WHAT IS EXPECTED: Swap "GUI agent" for "desktop agent" wherever it appears in the entries below, and reproduce all the entries with no other changes.

DATA TO PROCESS:
━━━━━━
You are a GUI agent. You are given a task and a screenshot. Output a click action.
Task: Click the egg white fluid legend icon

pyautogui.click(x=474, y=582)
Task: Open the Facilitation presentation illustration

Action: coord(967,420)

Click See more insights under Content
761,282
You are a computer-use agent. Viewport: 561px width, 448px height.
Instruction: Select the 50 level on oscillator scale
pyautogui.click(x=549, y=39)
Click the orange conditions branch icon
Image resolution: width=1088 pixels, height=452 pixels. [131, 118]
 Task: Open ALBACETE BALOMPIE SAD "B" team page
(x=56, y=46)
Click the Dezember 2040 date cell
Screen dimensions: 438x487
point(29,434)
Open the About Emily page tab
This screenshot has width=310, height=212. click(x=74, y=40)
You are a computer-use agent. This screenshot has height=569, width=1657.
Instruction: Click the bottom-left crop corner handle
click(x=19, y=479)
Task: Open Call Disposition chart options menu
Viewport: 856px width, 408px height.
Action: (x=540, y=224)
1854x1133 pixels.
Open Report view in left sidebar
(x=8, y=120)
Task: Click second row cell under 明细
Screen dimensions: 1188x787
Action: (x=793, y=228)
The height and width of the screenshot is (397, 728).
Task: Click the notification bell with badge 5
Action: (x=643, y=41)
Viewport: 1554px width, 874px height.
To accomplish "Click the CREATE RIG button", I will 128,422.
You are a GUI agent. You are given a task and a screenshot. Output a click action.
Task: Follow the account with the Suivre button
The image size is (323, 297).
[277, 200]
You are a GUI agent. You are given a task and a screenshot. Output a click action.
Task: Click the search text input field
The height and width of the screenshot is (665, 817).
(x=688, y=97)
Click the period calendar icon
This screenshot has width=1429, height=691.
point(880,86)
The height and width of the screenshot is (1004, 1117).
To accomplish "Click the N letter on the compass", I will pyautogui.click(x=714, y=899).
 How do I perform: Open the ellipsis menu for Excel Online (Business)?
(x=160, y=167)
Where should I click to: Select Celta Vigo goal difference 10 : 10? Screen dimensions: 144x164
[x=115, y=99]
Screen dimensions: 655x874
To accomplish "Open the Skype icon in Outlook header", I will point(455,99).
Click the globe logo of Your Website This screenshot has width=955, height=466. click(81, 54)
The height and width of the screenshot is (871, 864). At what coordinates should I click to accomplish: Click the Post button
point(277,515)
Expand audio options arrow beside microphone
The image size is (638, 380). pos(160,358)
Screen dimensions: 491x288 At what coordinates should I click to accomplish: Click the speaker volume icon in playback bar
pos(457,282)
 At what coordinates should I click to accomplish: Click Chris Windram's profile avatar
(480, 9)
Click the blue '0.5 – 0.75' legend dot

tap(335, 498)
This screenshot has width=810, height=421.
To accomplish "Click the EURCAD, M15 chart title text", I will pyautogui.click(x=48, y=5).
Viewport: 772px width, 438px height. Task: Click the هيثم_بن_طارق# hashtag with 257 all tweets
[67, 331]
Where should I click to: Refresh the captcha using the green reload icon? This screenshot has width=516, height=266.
━━━━━━
ANSWER:
You are a desktop agent. You are given a task and a screenshot. Output a click action.
Task: Click the egg white fluid legend icon

pyautogui.click(x=474, y=582)
Task: Open the Facilitation presentation illustration

Action: coord(967,420)

Click See more insights under Content
761,282
You are a computer-use agent. Viewport: 561px width, 448px height.
Instruction: Select the 50 level on oscillator scale
pyautogui.click(x=549, y=39)
Click the orange conditions branch icon
Image resolution: width=1088 pixels, height=452 pixels. [131, 118]
 Task: Open ALBACETE BALOMPIE SAD "B" team page
(x=56, y=46)
Click the Dezember 2040 date cell
Screen dimensions: 438x487
point(29,434)
Open the About Emily page tab
This screenshot has width=310, height=212. click(x=74, y=40)
You are a computer-use agent. This screenshot has height=569, width=1657.
Instruction: Click the bottom-left crop corner handle
click(x=19, y=479)
Task: Open Call Disposition chart options menu
Viewport: 856px width, 408px height.
Action: (x=540, y=224)
1854x1133 pixels.
Open Report view in left sidebar
(x=8, y=120)
Task: Click second row cell under 明细
Screen dimensions: 1188x787
Action: (x=793, y=228)
The height and width of the screenshot is (397, 728).
Task: Click the notification bell with badge 5
Action: (x=643, y=41)
Viewport: 1554px width, 874px height.
To accomplish "Click the CREATE RIG button", I will 128,422.
You are a desktop agent. You are given a task and a screenshot. Output a click action.
Task: Follow the account with the Suivre button
The image size is (323, 297).
[277, 200]
You are a desktop agent. You are given a task and a screenshot. Output a click action.
Task: Click the search text input field
The height and width of the screenshot is (665, 817).
(x=688, y=97)
Click the period calendar icon
This screenshot has width=1429, height=691.
point(880,86)
The height and width of the screenshot is (1004, 1117).
To accomplish "Click the N letter on the compass", I will pyautogui.click(x=714, y=899).
 How do I perform: Open the ellipsis menu for Excel Online (Business)?
(x=160, y=167)
Where should I click to: Select Celta Vigo goal difference 10 : 10? Screen dimensions: 144x164
[x=115, y=99]
Screen dimensions: 655x874
To accomplish "Open the Skype icon in Outlook header", I will point(455,99).
Click the globe logo of Your Website This screenshot has width=955, height=466. click(81, 54)
The height and width of the screenshot is (871, 864). At what coordinates should I click to accomplish: Click the Post button
point(277,515)
Expand audio options arrow beside microphone
The image size is (638, 380). pos(160,358)
Screen dimensions: 491x288 At what coordinates should I click to accomplish: Click the speaker volume icon in playback bar
pos(457,282)
 At what coordinates should I click to accomplish: Click Chris Windram's profile avatar
(480, 9)
Click the blue '0.5 – 0.75' legend dot

tap(335, 498)
This screenshot has width=810, height=421.
To accomplish "Click the EURCAD, M15 chart title text", I will pyautogui.click(x=48, y=5).
Viewport: 772px width, 438px height. Task: Click the هيثم_بن_طارق# hashtag with 257 all tweets
[67, 331]
Where should I click to: Refresh the captcha using the green reload icon? This screenshot has width=516, height=266.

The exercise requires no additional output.